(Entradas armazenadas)
-=-=-

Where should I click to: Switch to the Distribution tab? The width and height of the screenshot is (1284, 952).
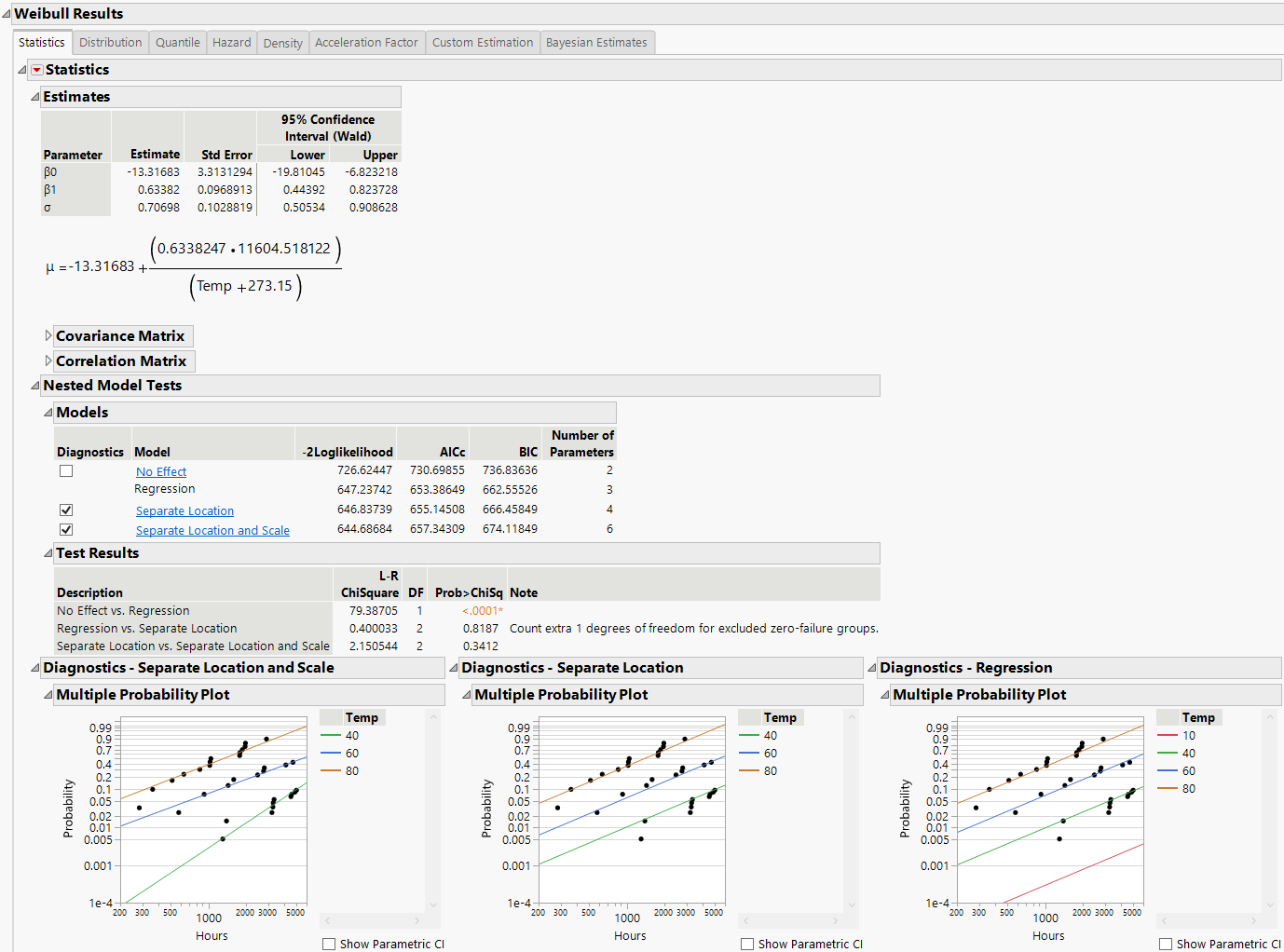pos(110,42)
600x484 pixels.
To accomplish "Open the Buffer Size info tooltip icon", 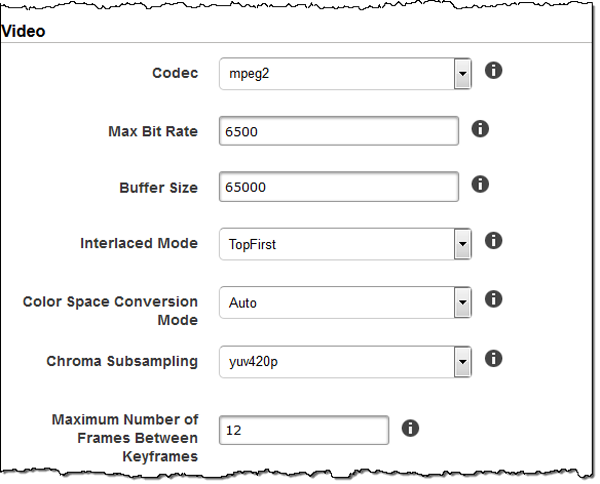I will [x=480, y=184].
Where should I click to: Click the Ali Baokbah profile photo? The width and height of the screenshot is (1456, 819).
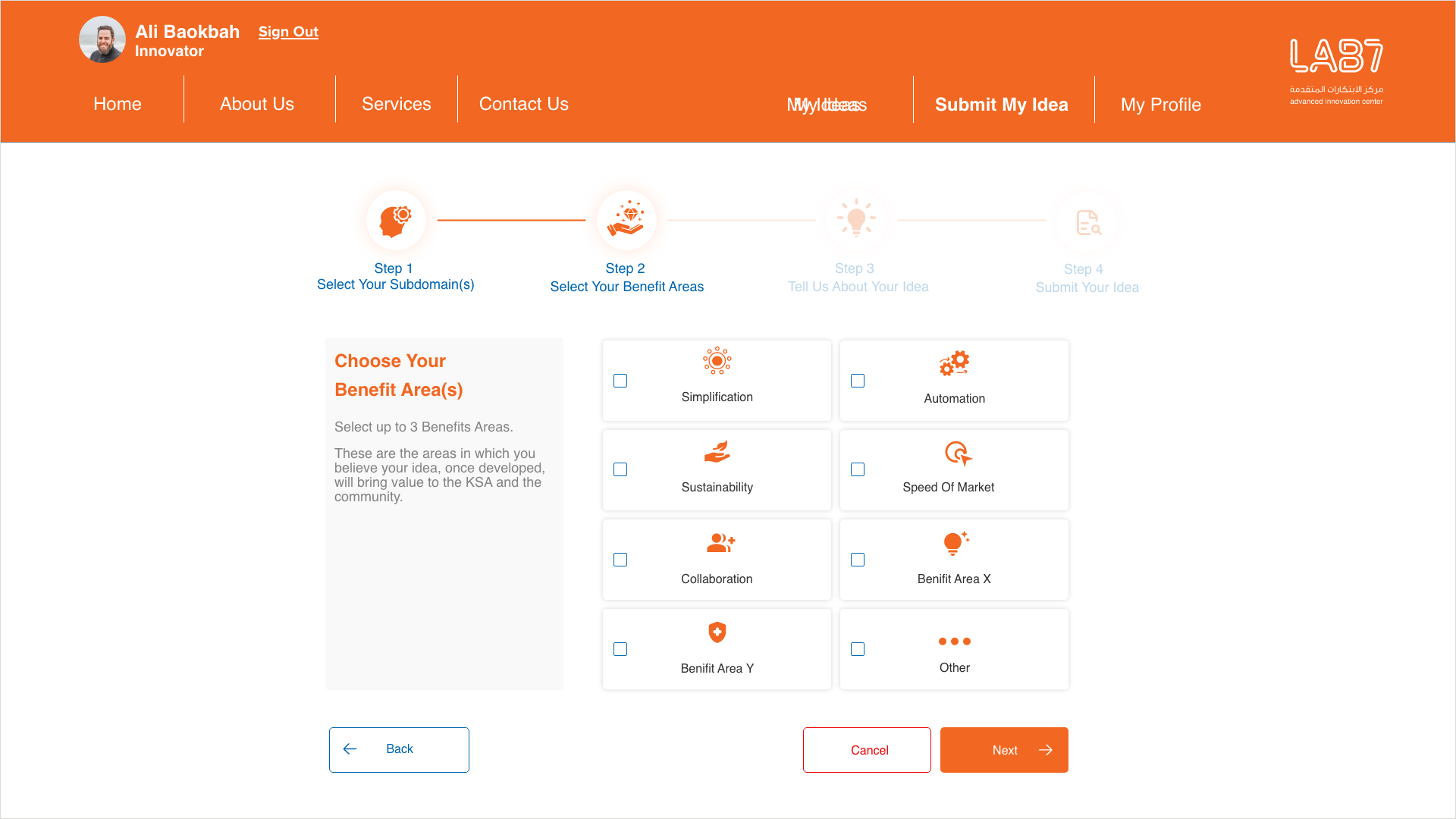tap(102, 39)
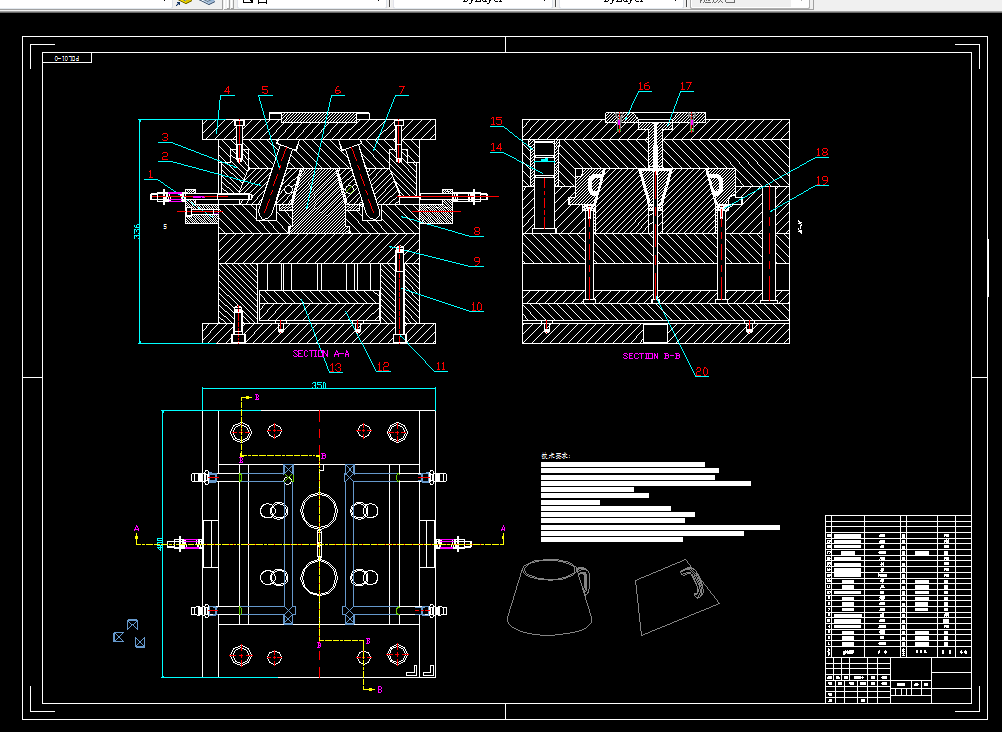This screenshot has height=732, width=1002.
Task: Select the left magenta section marker A
Action: pyautogui.click(x=136, y=528)
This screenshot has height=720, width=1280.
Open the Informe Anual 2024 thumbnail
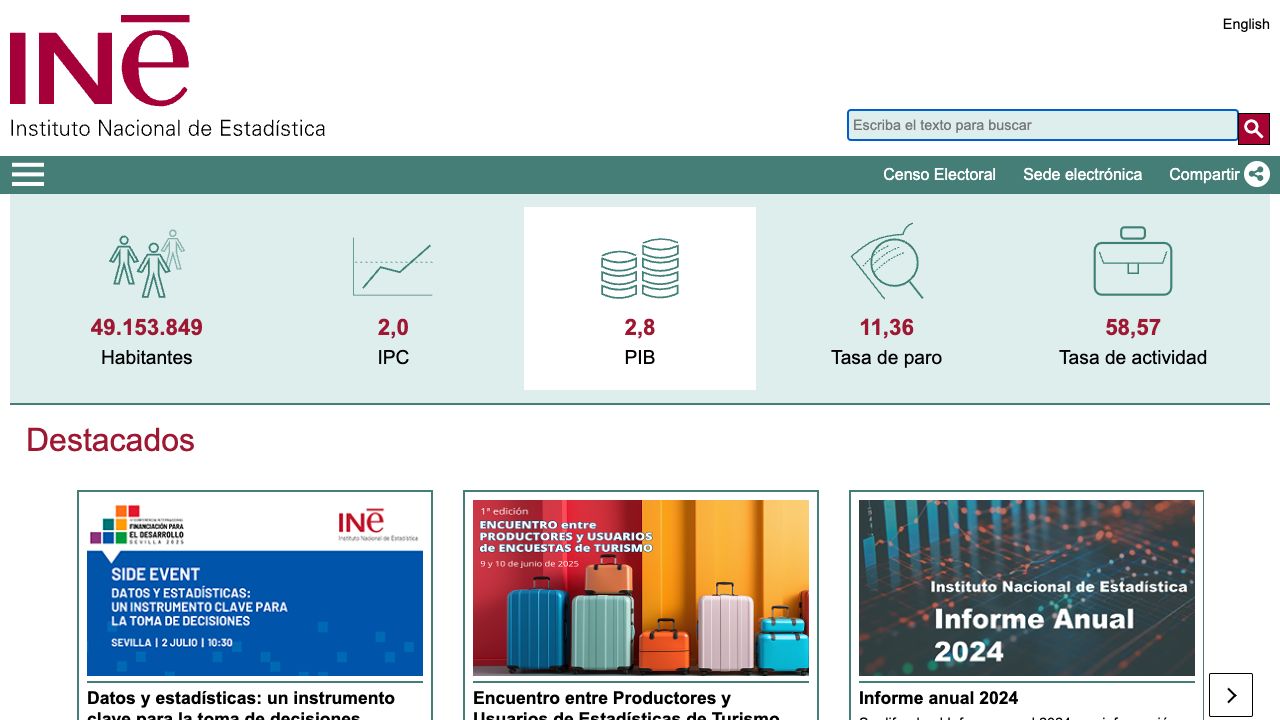pyautogui.click(x=1027, y=588)
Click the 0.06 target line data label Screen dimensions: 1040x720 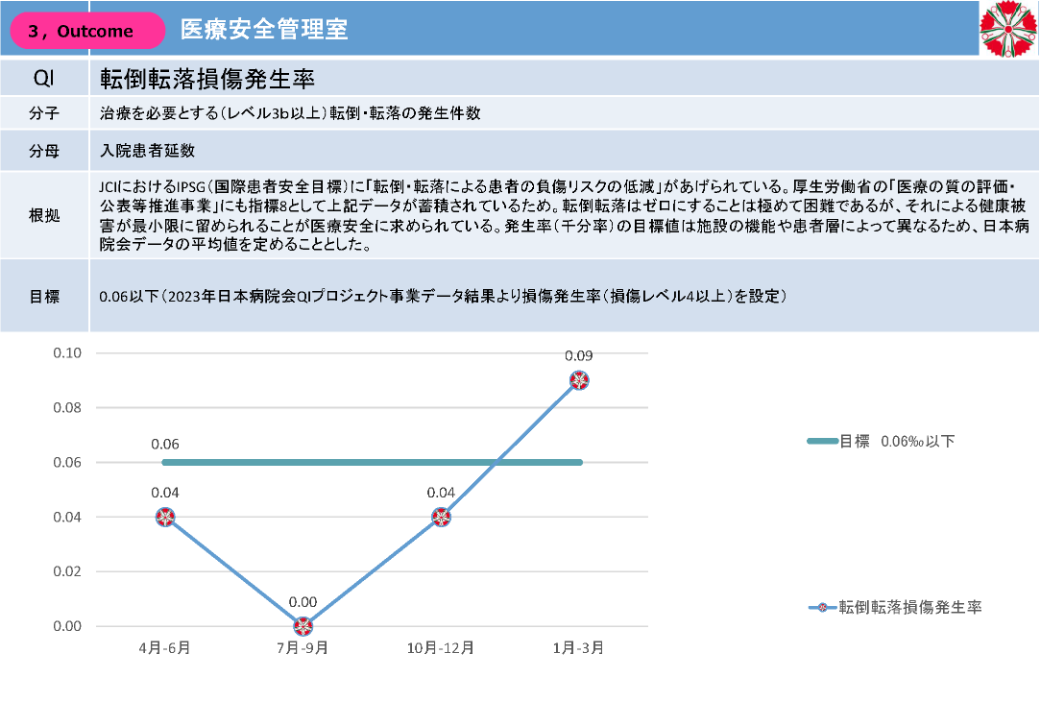pos(165,443)
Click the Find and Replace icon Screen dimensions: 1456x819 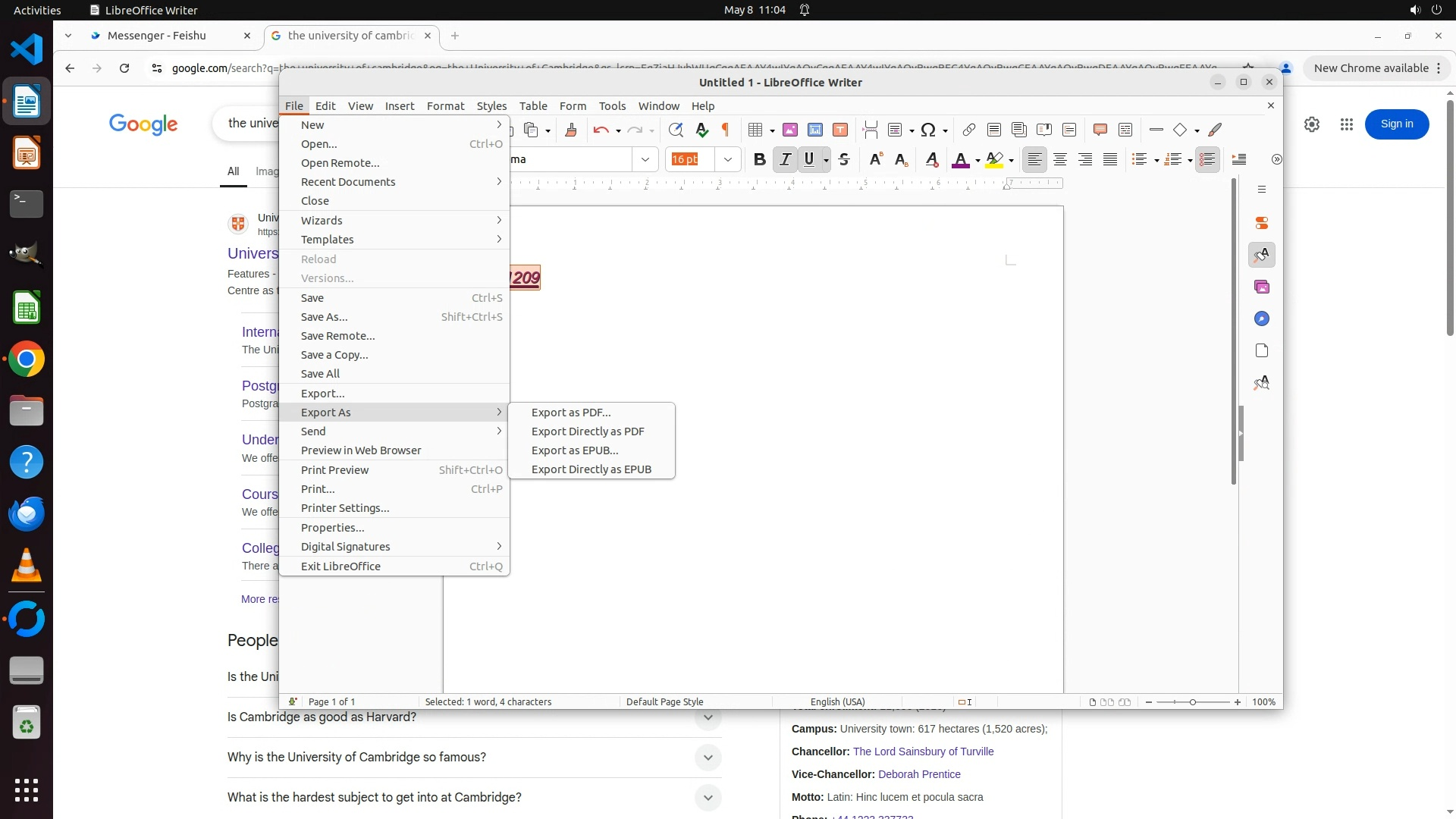point(676,130)
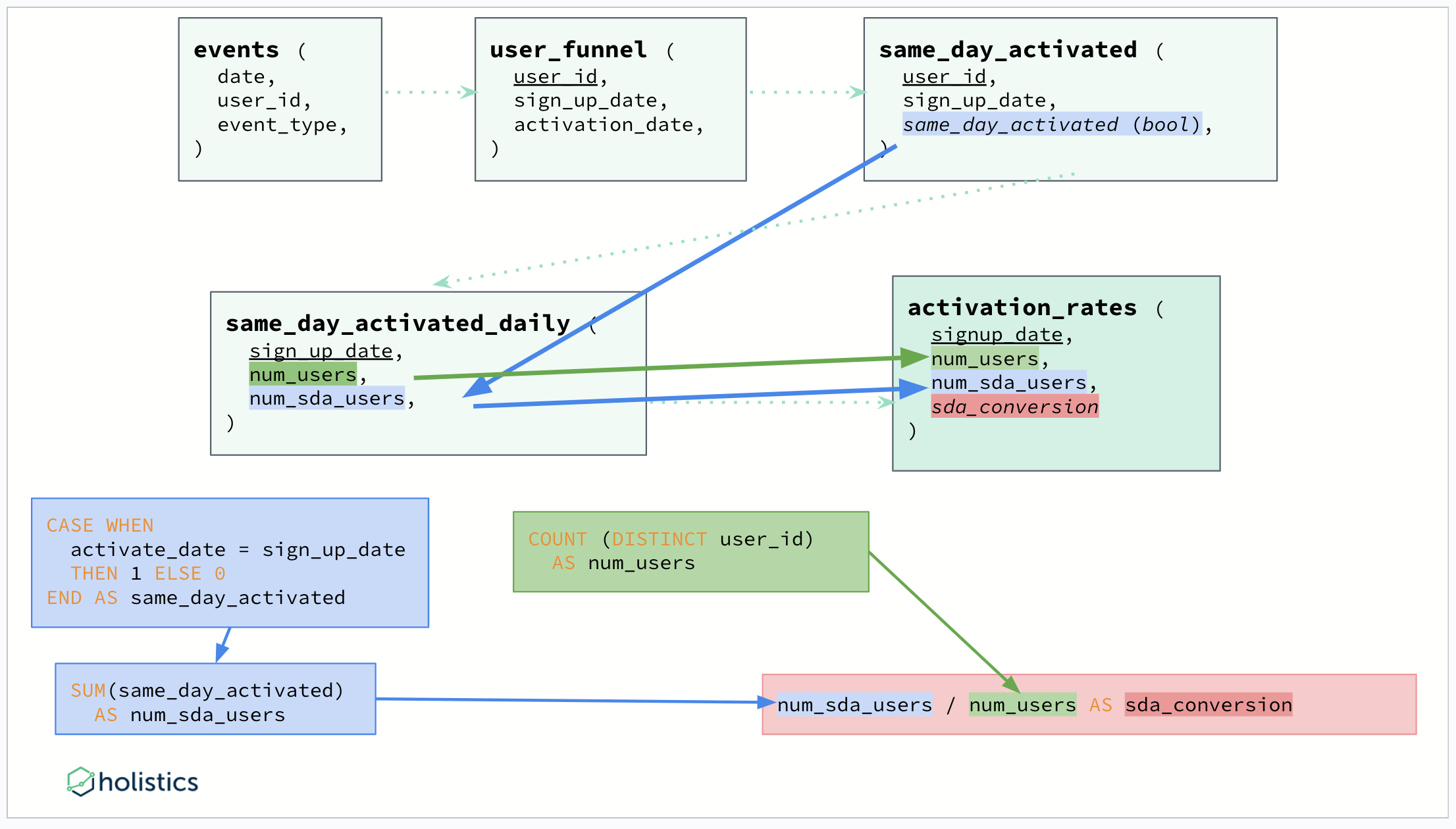This screenshot has width=1456, height=829.
Task: Click the Holistics logo icon
Action: [81, 782]
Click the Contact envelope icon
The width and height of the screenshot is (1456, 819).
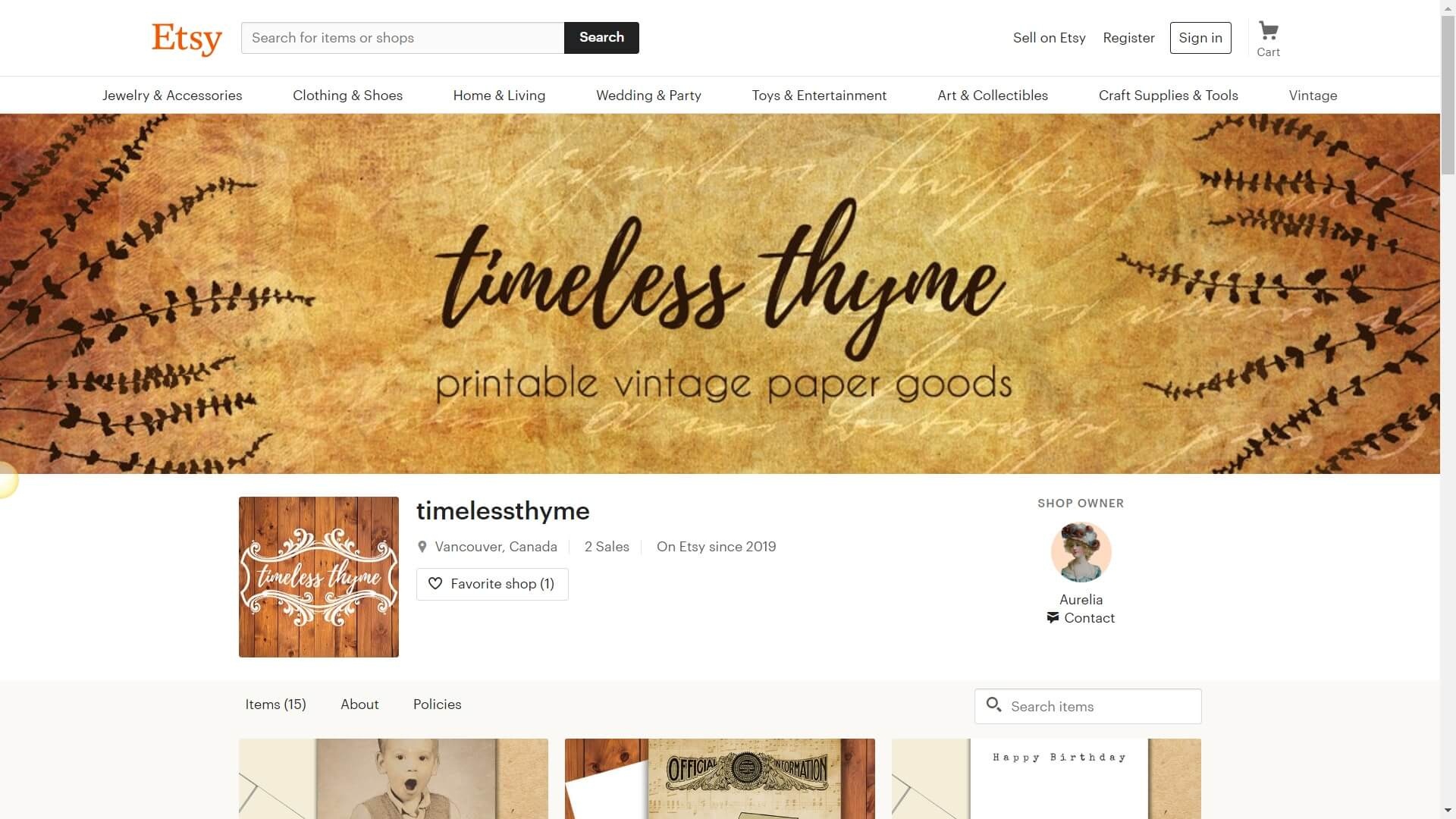[1053, 618]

-=-=-

Tarefa proposta: Reproduza o trecho do material que começa na linha que contém "Click the Contact envelope icon" e se estende até o fim, substituindo "envelope" por "mail" e mantendo todo o restante inalterado. Omita as imagens na resposta.

Resultado da tarefa:
Click the Contact mail icon
The width and height of the screenshot is (1456, 819).
[1053, 618]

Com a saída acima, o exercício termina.